My parents are super accepting, but idk it's hard to come out.

Anyone have experience or advice?

Thx
Jake

refrigeratorx
November 24th, 2017, 03:42 PM
dont be so quick to throw labels on it. youre just figuring it all out. If you do feel like you're gay ( you dont feel anything for girls in that way) maybe you are. But it is worth exploring further. It's never too early to come out though.

If you feel the need to tell your parents you could just tell them you're curious/questioning your sexuality.

ska8er
November 24th, 2017, 04:05 PM
Don't go labeling urself anything until
u r sure. The guys u have been with r
just as curious as u r right now. U don't
come out unless u know ur parents and
friends r going to b supportive of u.

Atlantis
November 24th, 2017, 06:17 PM
Puberty for Boys :arrow: Teen Sexuality and Gender.

Don't worry about putting a label on yourself, and don't forget you don't have to explain yourself to anyone unless you have to. Just be happy for who you are.

mick01
November 25th, 2017, 11:29 AM
I recently told my parents that I was bi and they said they already knew. I had too many sleepovers with the same boy. But I didn't talk to them until I was sure about who and what I was.

azurzg
November 25th, 2017, 11:33 AM
I had too many sleepovers with the same boy.

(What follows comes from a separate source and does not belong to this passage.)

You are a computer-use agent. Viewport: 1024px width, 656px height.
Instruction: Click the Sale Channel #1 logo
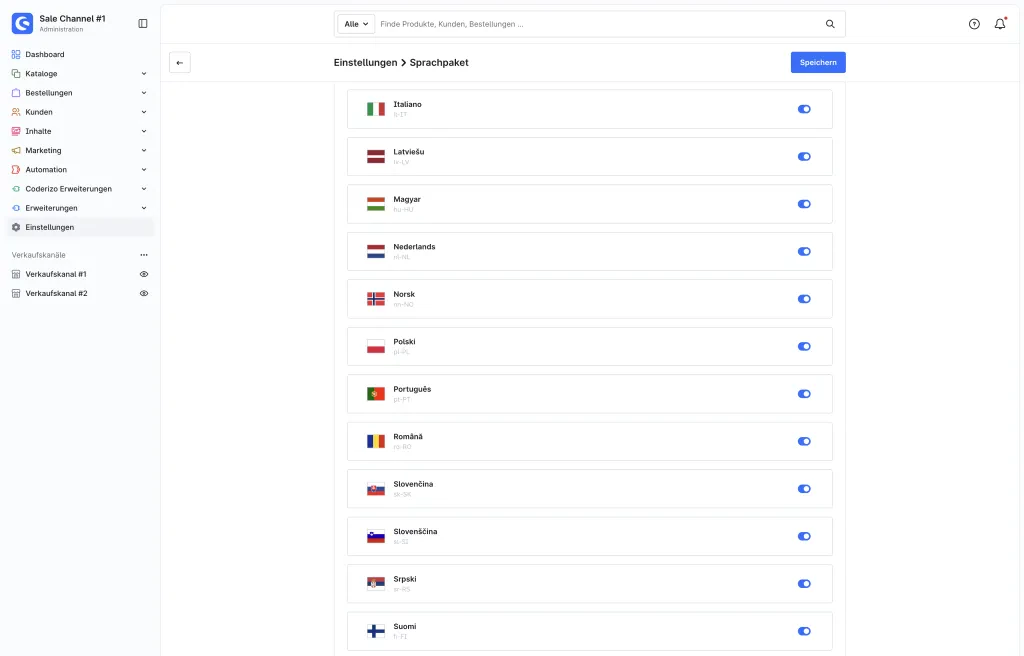(22, 24)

Love how well you said this :)

mick01
November 25th, 2017, 11:35 AM
Love how well you said this :)

LOL, thanks.

Just JT
November 25th, 2017, 12:35 PM
I never announced my sexuality. But I didn’t hide it either. They figured it out. When they finally actually caught me they asked me why I never said anything.
I asked them why they never asked
Don’t be so up on labeling yourself. Just be yourself

Zachary G
November 25th, 2017, 12:50 PM
My parents were very accepting, too, so it made it easy to come out to them when I was ready, but they already knew. Take your time to figure things out for yourself before you jump out there and put a label on it. Once you know for sure and have accepted yourself, then I would talk to the parents about it.

yeehaw
November 26th, 2017, 11:27 AM
I recently told my parents that I was bi and they said they already knew. I had too many sleepovers with the same boy. But I didn't talk to them until I was sure about who and what I was.

Exact same here, tbh. When I came out to my mum she told me she'd known for a long time - then constantly seeing the same girl frequently made it certain for her.

As the others have said though, don't force yourself to put a label on it unless you're sure. An even easier way to do it in my opinion is to come out by introducing your boyfriend (if you have one at any point) to them. Then you can explain your feelings to them fully. That's them he way I did it and I found it much much easier than just saying I was a lesbian.

ClappingBear
November 26th, 2017, 11:39 AM
Well, I am struggling with about the same problem. I am really insecure of what I am attracted to. I have this one friend, who is a guy, which I find kinda attractive, and I surely do want to at least experiment with him some time. And maybe more. but i don't now if I am gay/bi or something.

I find it hard to make it discussabel with people around me. I now have discussed it with two of my close friends who will always accept me. They can be good help if you want to talk about it. At least for me, they really helped me understand myself more.

Jamiec1130
November 26th, 2017, 03:39 PM
Don't worry about labeling yourself. You know who you are. I came out and it went horribly wrong. I'm pretty much back in the closet now. But that doesn't always happen. Most parents (from what I've seen) are accepting.

SeansLittleBro
December 4th, 2017, 11:30 AM
I;ve been out since I was 14 and my parents have been very accepting. As Mick01's parents said to him that they knew, my parents did as well...I have 2 older brother who happen to be gay as well and I guess they just knew the signs by the time I told them....but again I was ready and knew...don't have to label yourself just live your life the way you prefer...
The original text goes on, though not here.